Freedom of expression on Internet guaranteed
Students browse the Internet at the Peking University Library in Beijing, June 2, 2010. [China Daily]

BEIJING - The government is striving to strike a balance between ensuring the free flow of online information and protecting national security and public interest, according to China's first ever white paper on the Internet released on Tuesday.

It "guarantees the citizens' freedom of speech on the Internet as well as the public's right to know, to participate, to be heard, and to oversee (the government) in accordance with the law", the paper says.

The Internet has an "irreplaceable role in accelerating the development of the national economy" and will continue to impact daily work, education and lifestyles, the paper says.

There were 384 million Internet users in the country at the end of 2009, about 29 percent of the population. The government aims to boost that to 45 percent in the next five years by pushing into rural areas where there is a "digital gap".

There are over 1 million BBSs and some 220 million bloggers, and more than two-thirds of netizens frequently place postings to "fully express their opinion", the paper says.

Newly-emerging online services, including blogging, microblogging, video-sharing and social networking websites, are developing rapidly, and provide greater convenience to users, it says.

The paper, however, stresses that the government cannot ignore Internet security.
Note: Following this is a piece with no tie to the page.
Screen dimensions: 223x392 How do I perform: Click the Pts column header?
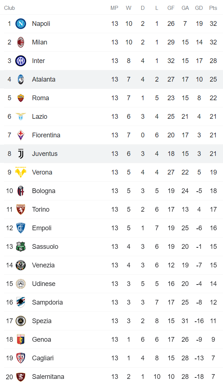tap(213, 8)
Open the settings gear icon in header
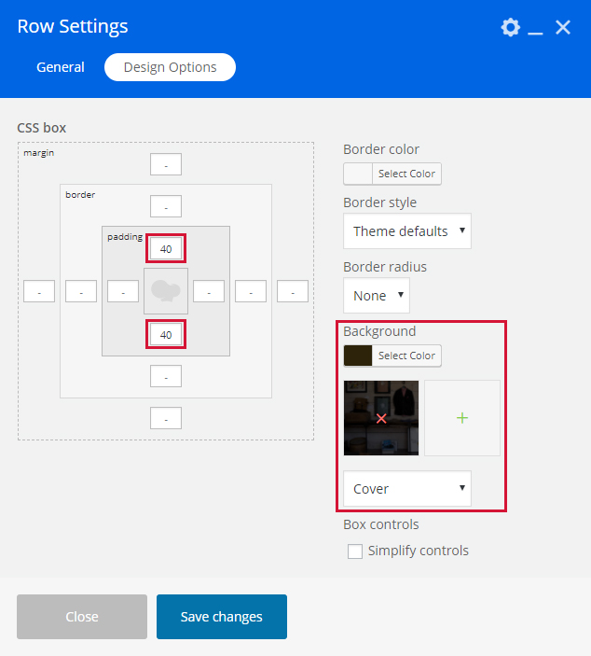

"Effectively protecting Internet security is an important part of China's Internet administration, and an indispensable requirement for protecting State security and the public interest," the paper says.

The 31-page document does not give examples of what content will be banned, only saying that Chinese law prohibits the spread of "contents subverting State power, undermining national unity, infringing upon national honor and interests, inciting ethnic hatred and secession" as well as such things as pornography and terrorism.

"The white paper will help increase the transparency of China's Internet regulation," said Hu Yanping, head of Data Center of China Internet, an independent Internet data provider.

It also touches for the first time on the idea of "Internet sovereignty", to explain the government's requirement that foreign IT companies operating in the country have to abide by Chinese law.

"Within Chinese territory, the Internet is under the jurisdiction of Chinese sovereignty," the paper says. "The Internet sovereignty of China should be respected and protected."

"The emphasis on the idea of Internet sovereignty shows the government's resolve to develop the Internet industry after the retreat of Google from the mainland," said Lu Benfu, a professor at the Graduate School of the Chinese Academy of Sciences.

Google moved its search service to Hong Kong in March after it accused Chinese hackers of trying to steal its software coding and of hijacking Gmail accounts of human rights activists, and said it would stop self-censoring its search results in line with Chinese regulations.

No organization or individual can produce, duplicate, announce or disseminate information that may be against the cardinal principles set forth in the Constitution, such as endangering State security, divulging State secrets and jeopardizing national unification among others, according to the white paper.

That may explain why accesses to well-known foreign social networking sites such as Facebook and some other online services are blocked.

In addition, the white paper proposes that the global community create an international body to regulate the Internet and its fundamental resources such as domain names and IP addresses, two key elements constituting the Internet.

"China supports the establishment of an authoritative and just international Internet administration organization under the UN framework through democratic procedures on a worldwide scale," it says.